*Direction:* Reproduce everything from the line containing "Image resolution: width=2108" down to the line containing "(x=1149, y=691)", both included, and leave the pictures out of your answer.

### Entries supplied ###

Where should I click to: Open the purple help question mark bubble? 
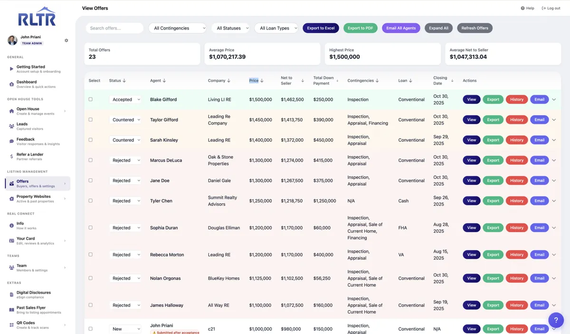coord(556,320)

###
### Entries supplied ###

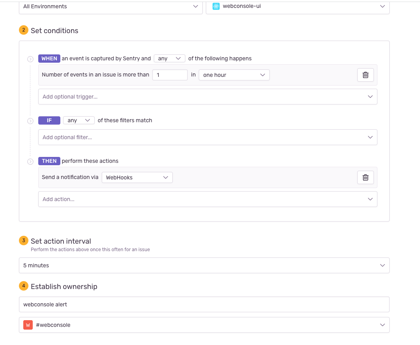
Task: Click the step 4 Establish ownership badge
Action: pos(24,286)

###
### Entries supplied ###

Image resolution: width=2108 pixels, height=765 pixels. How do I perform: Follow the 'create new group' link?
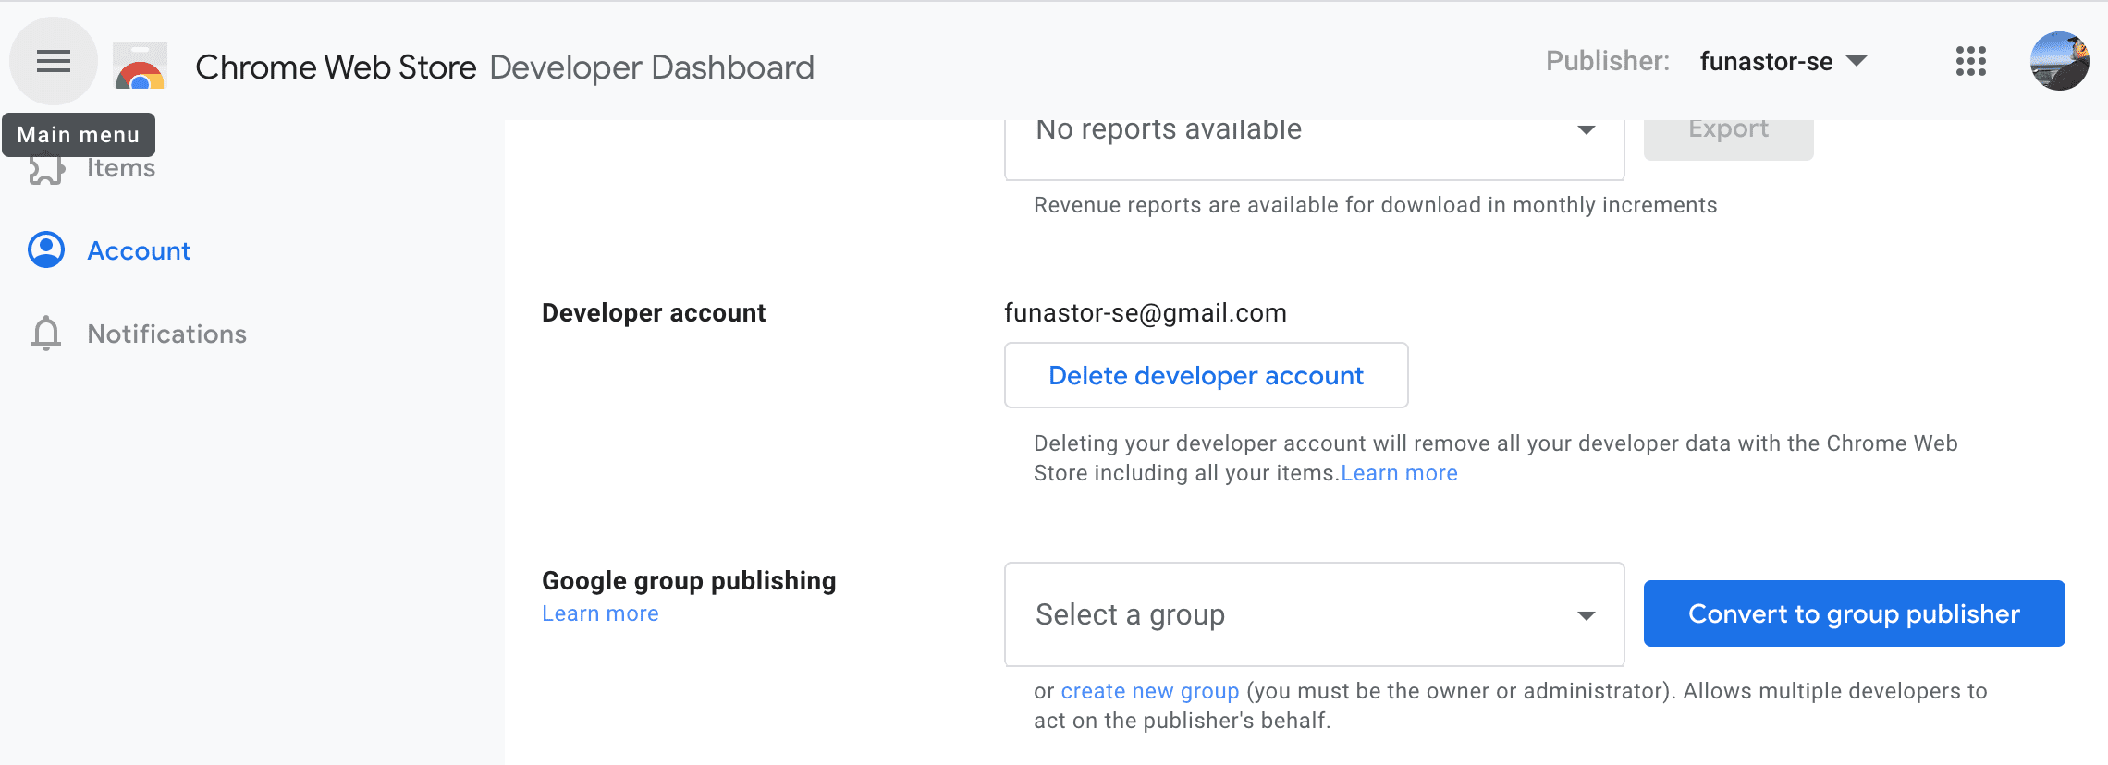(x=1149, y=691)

###

*Task answer:*
Image resolution: width=2108 pixels, height=765 pixels. How do I perform: Follow the 'create new group' link?
(x=1149, y=691)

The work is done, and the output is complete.